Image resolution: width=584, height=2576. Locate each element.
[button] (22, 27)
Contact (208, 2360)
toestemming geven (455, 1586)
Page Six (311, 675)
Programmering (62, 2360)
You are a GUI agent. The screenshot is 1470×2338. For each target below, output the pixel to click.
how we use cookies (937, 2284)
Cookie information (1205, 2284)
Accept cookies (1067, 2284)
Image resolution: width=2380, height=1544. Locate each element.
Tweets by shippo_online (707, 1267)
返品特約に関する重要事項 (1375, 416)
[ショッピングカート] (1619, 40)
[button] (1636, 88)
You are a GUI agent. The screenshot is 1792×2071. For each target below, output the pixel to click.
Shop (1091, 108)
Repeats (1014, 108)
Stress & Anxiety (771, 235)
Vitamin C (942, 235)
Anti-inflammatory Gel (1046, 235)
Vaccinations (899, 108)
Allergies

++++

* _WORK INSTRUCTIONS_:
Only lines containing the word "screenshot" should be copied from the material above.

* _YOUR SOLUTION_:
You are a GUI agent. The screenshot is 1470×2338. For each target below, output the pixel to click.
You are a GUI agent. The screenshot is 1792×2071. For each target below, output the pixel to click.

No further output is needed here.